At a very practical level, I work to foresee the needs of my patients and to create time for possible pandemic education and discussion during visits. As a time-saving measure, I pre-print patient handouts and place electronic orders prior to encounters when appropriate. I lead by example, and as I wear appropriate personal protective equipment and wash or sanitize my hands, I request that my patients follow suit. I openly share my reasoning on my approach to the pandemic, in hopes of providing some insight into the challenges that our healthcare system and our country as a whole are up against. I listen intently to their thoughts and perceptions, so that I can respond with specificity, and perhaps effect change or reinforce good habits. I provide words of solace, empathy, caution, and education, as needed by individual patients—which is something that serves several purposes in my practice. Psychosocial support during times of duress can help patients better manage the physical symptoms of their orthopedic pathology. 
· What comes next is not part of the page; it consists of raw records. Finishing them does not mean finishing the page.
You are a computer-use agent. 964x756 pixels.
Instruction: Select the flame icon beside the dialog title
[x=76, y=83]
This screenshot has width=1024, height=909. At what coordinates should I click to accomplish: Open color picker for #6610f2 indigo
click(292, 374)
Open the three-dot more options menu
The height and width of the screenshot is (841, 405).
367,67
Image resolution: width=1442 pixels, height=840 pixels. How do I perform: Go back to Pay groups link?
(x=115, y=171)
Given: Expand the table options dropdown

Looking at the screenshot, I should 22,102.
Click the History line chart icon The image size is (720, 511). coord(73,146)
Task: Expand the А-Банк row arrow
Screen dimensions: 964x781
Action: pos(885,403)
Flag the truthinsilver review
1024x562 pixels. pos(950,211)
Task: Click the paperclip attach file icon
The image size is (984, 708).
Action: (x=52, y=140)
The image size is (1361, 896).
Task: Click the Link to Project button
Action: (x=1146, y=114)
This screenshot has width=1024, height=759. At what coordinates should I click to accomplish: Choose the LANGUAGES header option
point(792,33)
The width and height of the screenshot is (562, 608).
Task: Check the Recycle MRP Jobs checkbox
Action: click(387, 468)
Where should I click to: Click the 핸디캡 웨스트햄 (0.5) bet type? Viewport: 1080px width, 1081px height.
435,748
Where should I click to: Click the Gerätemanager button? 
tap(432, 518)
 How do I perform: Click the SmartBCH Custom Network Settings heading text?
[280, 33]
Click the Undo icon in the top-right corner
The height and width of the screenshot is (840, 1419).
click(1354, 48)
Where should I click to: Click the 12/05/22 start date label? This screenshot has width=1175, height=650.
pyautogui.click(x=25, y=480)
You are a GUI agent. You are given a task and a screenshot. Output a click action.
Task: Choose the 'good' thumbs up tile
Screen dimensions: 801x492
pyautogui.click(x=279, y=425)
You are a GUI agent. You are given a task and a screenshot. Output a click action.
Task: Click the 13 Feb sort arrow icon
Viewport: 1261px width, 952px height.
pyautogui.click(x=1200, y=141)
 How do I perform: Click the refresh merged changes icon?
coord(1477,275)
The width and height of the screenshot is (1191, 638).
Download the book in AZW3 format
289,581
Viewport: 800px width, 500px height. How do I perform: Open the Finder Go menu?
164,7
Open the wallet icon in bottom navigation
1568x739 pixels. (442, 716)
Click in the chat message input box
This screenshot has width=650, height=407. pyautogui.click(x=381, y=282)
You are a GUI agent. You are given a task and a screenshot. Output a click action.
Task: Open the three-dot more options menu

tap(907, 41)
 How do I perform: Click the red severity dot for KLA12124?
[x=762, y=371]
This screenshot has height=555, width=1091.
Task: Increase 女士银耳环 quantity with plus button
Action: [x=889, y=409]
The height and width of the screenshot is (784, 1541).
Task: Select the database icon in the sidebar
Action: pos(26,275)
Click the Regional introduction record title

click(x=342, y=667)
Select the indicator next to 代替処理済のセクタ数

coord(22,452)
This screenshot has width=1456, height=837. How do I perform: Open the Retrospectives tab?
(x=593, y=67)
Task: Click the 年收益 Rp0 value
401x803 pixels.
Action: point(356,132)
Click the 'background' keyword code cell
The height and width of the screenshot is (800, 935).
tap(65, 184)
Corona is my name, but now, with every greeting, it has also become an important tool in my practice. In simpler times, my name would often prompt amused questions and comments about a certain popular ethanol-based beverage. These days, however, it precipitates something far more sobering, and far more valuable: the opportunity to demystify, to depoliticize, and to educate my patients on the most urgent public health crisis in modern history. To be clear, sharing a name with a virulent disease is not a prerequisite to adapting to a rapidly changing medical landscape or to the evolving needs of our patients. I know that each of my colleagues has found their own unique way to meet this moment, and to provide exceptional specialized care while also affording our patients with science-based tools to take with them, as we all confront this shared, daunting crisis.